Record extracts:

-- begin --

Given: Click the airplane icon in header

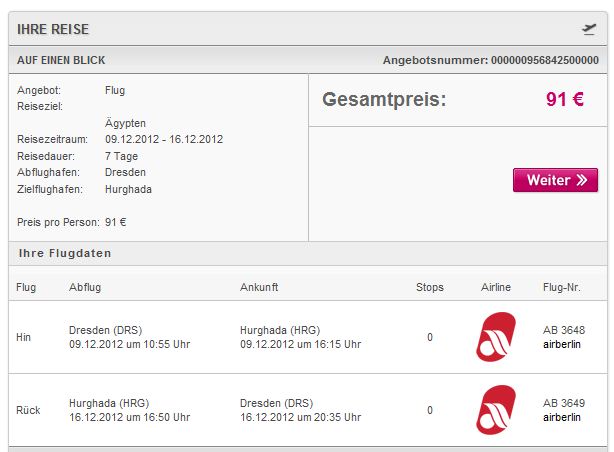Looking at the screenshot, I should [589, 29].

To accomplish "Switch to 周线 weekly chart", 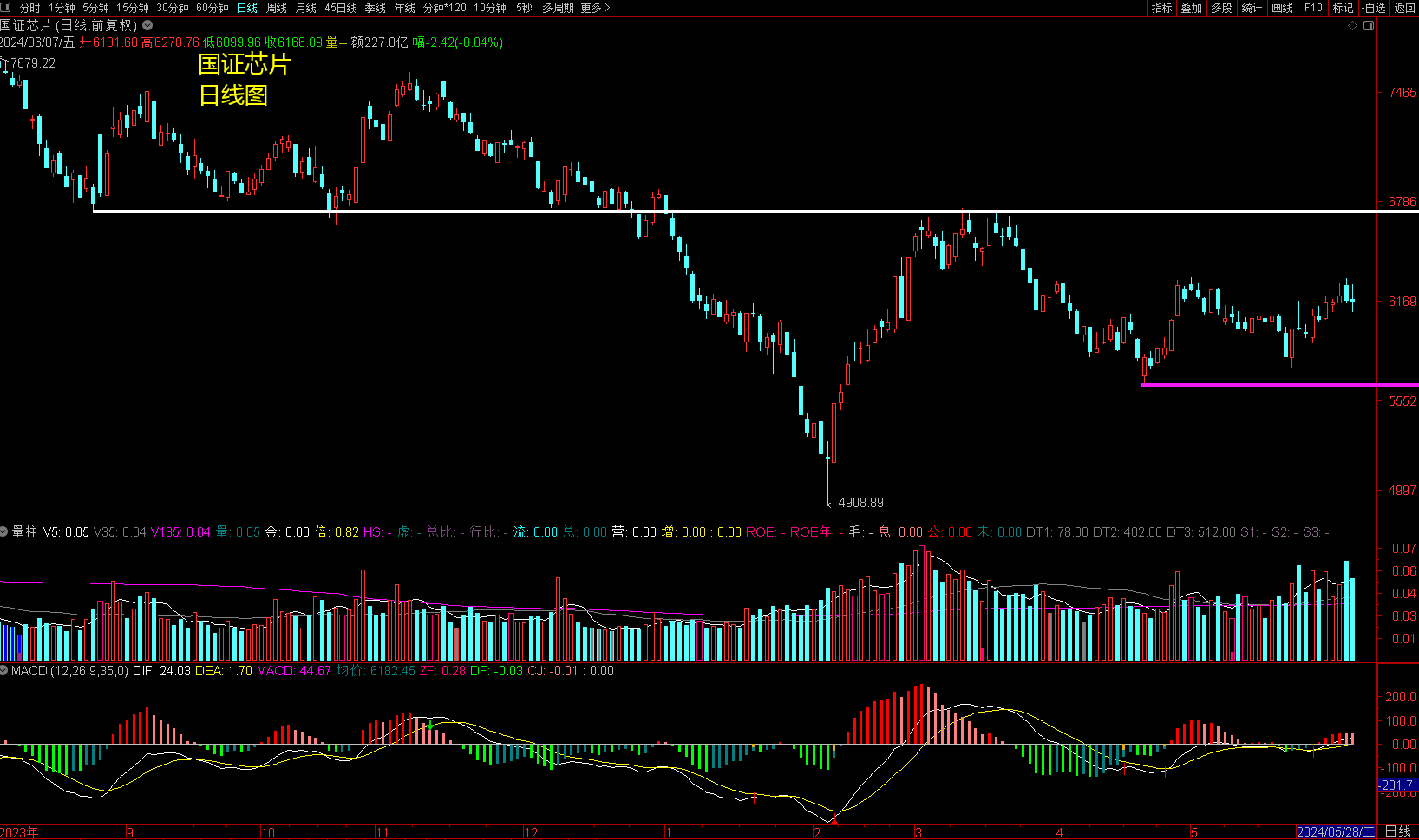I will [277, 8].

-- end --
-- begin --

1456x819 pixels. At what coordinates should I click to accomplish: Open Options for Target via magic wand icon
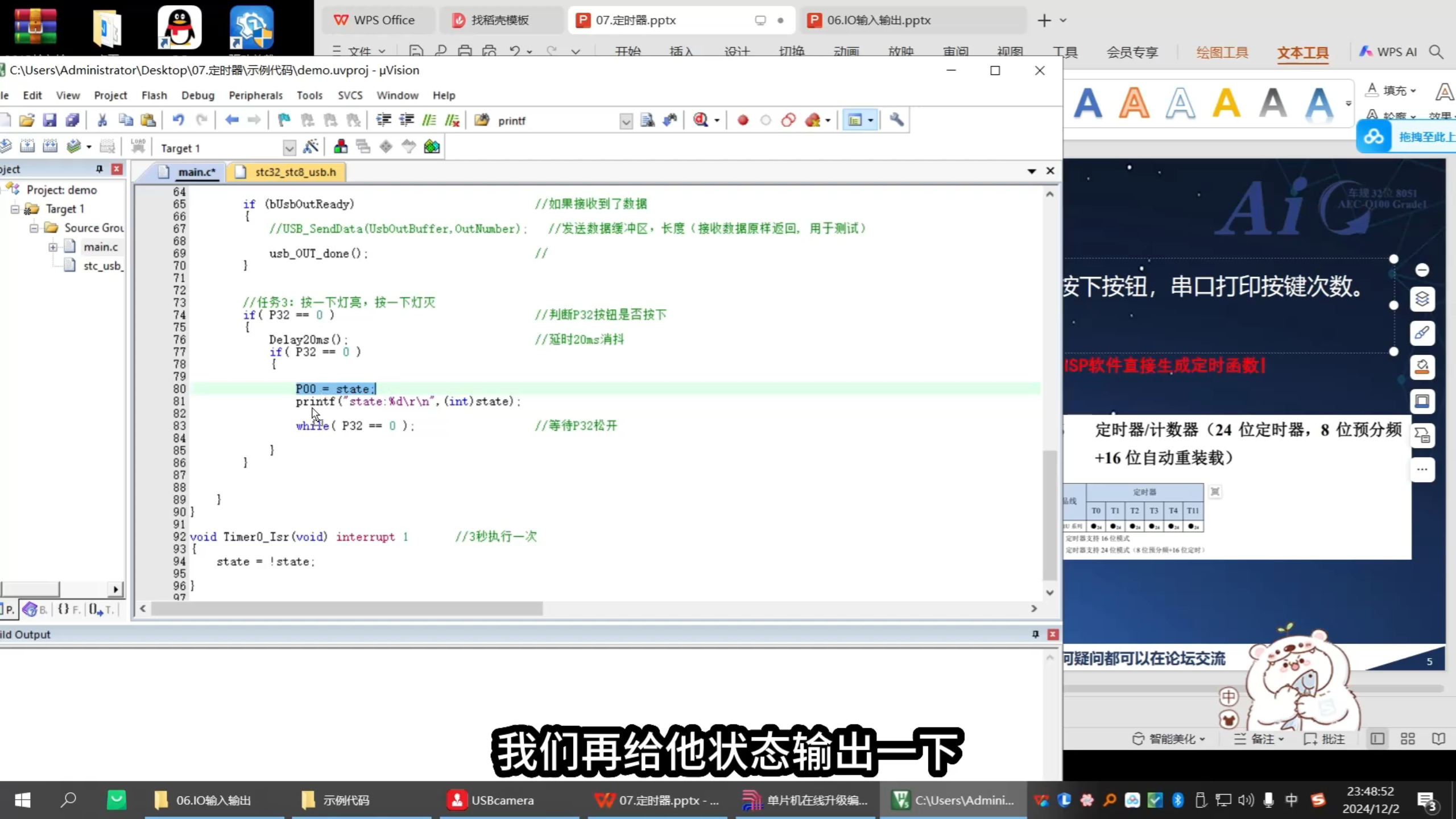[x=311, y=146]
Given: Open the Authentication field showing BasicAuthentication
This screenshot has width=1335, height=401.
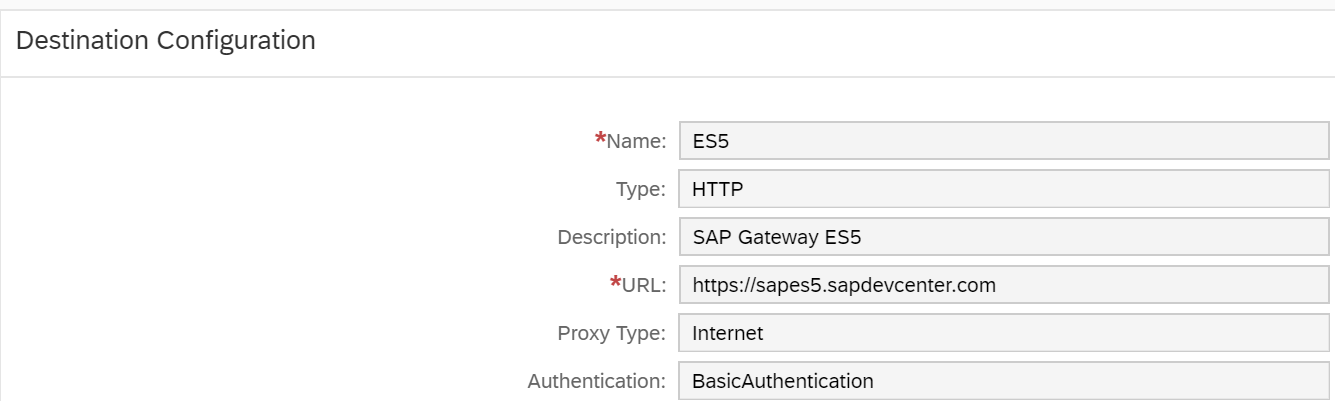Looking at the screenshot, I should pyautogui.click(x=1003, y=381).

-- end --

Recast the data starting at the line containing "Given: Open the" and ending at the line containing "should pyautogui.click(x=1003, y=381)." as a two-column CSV with the header instruction,answer, one row per instruction, each field quoted and with line breaks turned into spaces. Leave the pictures out.

instruction,answer
"Given: Open the Authentication field showing BasicAuthentication This screenshot has width=1335, height=401.","Looking at the screenshot, I should pyautogui.click(x=1003, y=381)."